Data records
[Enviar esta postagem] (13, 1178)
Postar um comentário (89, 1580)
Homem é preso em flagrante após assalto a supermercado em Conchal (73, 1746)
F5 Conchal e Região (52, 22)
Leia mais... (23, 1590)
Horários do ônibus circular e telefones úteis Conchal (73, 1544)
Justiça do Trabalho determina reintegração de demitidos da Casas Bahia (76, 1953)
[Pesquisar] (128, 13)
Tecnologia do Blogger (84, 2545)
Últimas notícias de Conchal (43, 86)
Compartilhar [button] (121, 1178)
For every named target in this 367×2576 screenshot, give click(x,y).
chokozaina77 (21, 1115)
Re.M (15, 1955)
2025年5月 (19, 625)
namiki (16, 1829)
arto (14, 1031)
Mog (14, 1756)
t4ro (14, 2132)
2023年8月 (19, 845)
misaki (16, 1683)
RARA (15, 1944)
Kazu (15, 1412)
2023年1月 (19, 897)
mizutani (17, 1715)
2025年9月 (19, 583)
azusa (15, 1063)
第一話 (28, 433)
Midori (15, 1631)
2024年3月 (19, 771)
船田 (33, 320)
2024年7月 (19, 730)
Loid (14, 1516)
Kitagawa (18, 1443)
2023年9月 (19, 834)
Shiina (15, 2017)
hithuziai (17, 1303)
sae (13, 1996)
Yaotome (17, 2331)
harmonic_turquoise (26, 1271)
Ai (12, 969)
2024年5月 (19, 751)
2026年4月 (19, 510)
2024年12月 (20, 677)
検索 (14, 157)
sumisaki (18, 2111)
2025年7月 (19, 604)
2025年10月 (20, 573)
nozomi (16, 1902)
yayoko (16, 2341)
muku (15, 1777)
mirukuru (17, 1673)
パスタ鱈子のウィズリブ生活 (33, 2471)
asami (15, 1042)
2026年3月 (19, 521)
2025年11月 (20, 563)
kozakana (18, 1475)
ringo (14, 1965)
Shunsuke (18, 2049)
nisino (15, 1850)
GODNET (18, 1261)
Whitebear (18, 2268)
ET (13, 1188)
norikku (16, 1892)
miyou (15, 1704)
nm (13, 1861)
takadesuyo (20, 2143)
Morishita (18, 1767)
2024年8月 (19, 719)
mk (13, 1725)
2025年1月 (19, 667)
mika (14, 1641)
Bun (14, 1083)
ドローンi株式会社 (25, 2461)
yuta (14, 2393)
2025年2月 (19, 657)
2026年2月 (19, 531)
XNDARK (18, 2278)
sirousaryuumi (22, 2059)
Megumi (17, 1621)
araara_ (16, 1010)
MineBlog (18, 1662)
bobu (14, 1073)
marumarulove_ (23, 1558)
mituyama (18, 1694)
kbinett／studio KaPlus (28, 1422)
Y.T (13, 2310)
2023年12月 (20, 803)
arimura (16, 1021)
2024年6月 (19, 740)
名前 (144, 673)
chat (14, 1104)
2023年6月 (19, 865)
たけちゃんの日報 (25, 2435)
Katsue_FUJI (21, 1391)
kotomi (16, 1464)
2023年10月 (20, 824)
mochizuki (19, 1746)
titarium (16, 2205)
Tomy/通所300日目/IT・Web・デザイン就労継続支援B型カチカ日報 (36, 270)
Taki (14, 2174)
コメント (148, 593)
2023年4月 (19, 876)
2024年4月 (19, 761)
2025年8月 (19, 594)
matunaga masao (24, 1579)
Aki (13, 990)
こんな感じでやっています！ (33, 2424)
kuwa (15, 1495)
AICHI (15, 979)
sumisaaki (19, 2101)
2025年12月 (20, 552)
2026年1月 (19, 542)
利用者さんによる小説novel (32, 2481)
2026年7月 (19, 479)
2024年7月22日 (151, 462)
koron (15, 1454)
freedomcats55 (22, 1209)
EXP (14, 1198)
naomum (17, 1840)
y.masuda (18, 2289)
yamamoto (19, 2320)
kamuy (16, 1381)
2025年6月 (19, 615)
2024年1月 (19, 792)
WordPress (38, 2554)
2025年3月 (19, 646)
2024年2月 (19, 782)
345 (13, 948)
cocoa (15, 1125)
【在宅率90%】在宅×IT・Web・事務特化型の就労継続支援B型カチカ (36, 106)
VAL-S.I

# [What the task asks]
Look above for the line that contains "Megumi (17, 1621)". Starting there, transcribe every line exactly until you have copied the line that contains "コメント (148, 593)".

# [Exercise output]
Megumi (17, 1621)
araara_ (16, 1010)
MineBlog (18, 1662)
bobu (14, 1073)
marumarulove_ (23, 1558)
mituyama (18, 1694)
kbinett／studio KaPlus (28, 1422)
Y.T (13, 2310)
2023年12月 (20, 803)
arimura (16, 1021)
2024年6月 (19, 740)
名前 (144, 673)
chat (14, 1104)
2023年6月 (19, 865)
たけちゃんの日報 (25, 2435)
Katsue_FUJI (21, 1391)
kotomi (16, 1464)
2023年10月 (20, 824)
mochizuki (19, 1746)
titarium (16, 2205)
Tomy/通所300日目/IT・Web・デザイン就労継続支援B型カチカ日報 (36, 270)
Taki (14, 2174)
コメント (148, 593)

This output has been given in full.